Но можно выделить по крайней мере три группы стран, которые очень по-разному соотносятся с проблемами распространения ОМУ и терроризма, а также имеют различные отношения с государствами-союзниками по антитеррористической коалиции в Афганистане. Первая группа стран – Израиль (стратегический союзник США) и Индия (союзник России и стратегический партнер ЕС). С одной стороны, эти страны несут ответственность за распространение ядерного оружия. С другой же стороны, они – стабильные демократические государства, страдающие от терроризма и являющиеся членами антитеррористической международной коалиции по борьбе с этим страшным злом. Во вторую группу входят Северная Корея, Иран и Пакистан, которые ответственны и за распространение ОМУ, и за связи с международным терроризмом, но которые поддерживаются отдельными членами международного сообщества из геополитических и других соображений, имеющих для этих государств большее значение, чем провозглашаемая борьба с международным терроризмом и распространением ОМУ. Третья группа стран включает Ливию, Сирию, Алжир (имеющих сильный антизападный уклон) и Саудовскую Аравию (регионального партнера США), которые связаны с международным терроризмом, но не имеют перспектив создания ОМУ в обозримом будущем. Как это ни парадоксально звучит, Ирак не вписывался ни в одну их этих групп, но это тем не менее не означает, что режим Саддама Хусейна не мог бы создать в будущем угрозу международной безопасности.

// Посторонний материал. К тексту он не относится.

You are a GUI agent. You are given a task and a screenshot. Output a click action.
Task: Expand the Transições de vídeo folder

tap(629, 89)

В связи с этим встают закономерные вопросы, на которые новый документ ЕС не дает никакого ответа. Как строить политику в отношении государств из этих трех групп? Каковы критерии, определяющие международных “парий” и средства борьбы с нарушителями международных норм и в то же время исключающие двойные стандарты? Приведенный выше пример показывает глубину проблем, которые должны быть согласованы и приведены к единому знаменателю не только в расширенном ЕС, но и между ЕС и его стратегическими союзниками. Ведь, как правильно отмечается в “документе Соланы”, “ни одна из стран не может решить сегодняшние сложные проблемы самостоятельно”. Иными словами, чтобы быть успешной, стратегия безопасности ЕС должна стать частью более широкой, глобальной стратегии безопасности, поддерживаемой стратегическими партнерами Европейского Союза, которые проявят политическую волю и готовность отказаться от двойных стандартов, пересмотреть свои геополитические интересы во имя борьбы с новыми угрозами и действовать в команде, то есть на основе многосторонности.

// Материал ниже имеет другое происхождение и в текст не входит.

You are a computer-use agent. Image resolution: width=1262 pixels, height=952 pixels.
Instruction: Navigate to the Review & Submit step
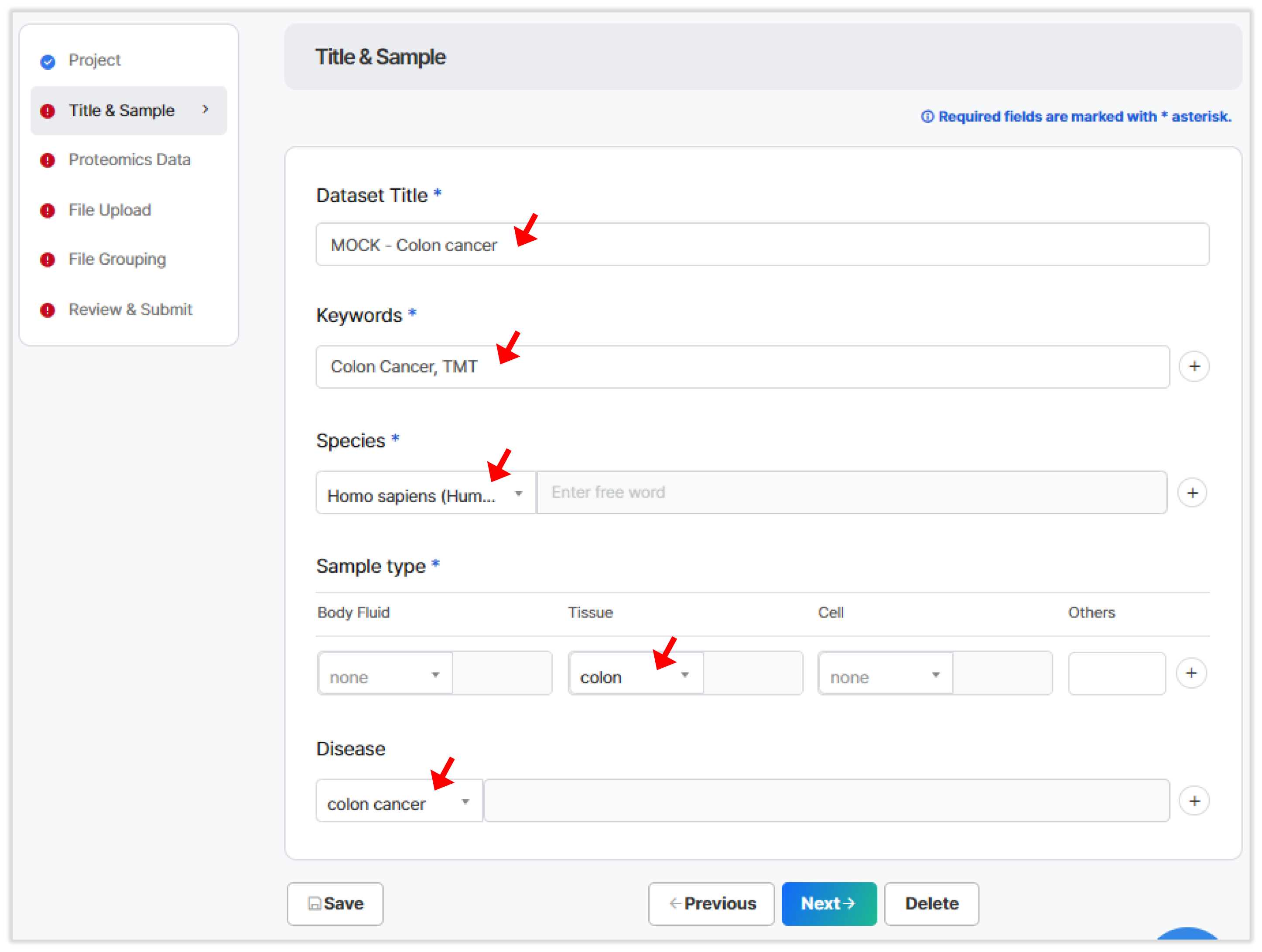[130, 310]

Две другие стратегические цели, поставленные в проекте Соланы, – стабильность плюс хорошее управление в странах, являющихся так называемым ближним зарубежьем ЕС, и международный порядок, основанный на эффективном многостороннем сотрудничестве, – также не могут быть достигнуты ЕС в одиночку, без партнеров и союзников. “Среди последних, – отмечается в проекте стратегии, – незаменимыми остаются трансатлантические отношения. Действуя вместе, Европейский Союз и Соединенные Штаты могут стать внушительной силой в борьбе за лучший мир”. Однако, как ни привлекателен этот тезис, он останется лишь звонкой фразой, если трансатлантические отношения не будут перестроены и приспособлены к задачам сегодняшнего дня.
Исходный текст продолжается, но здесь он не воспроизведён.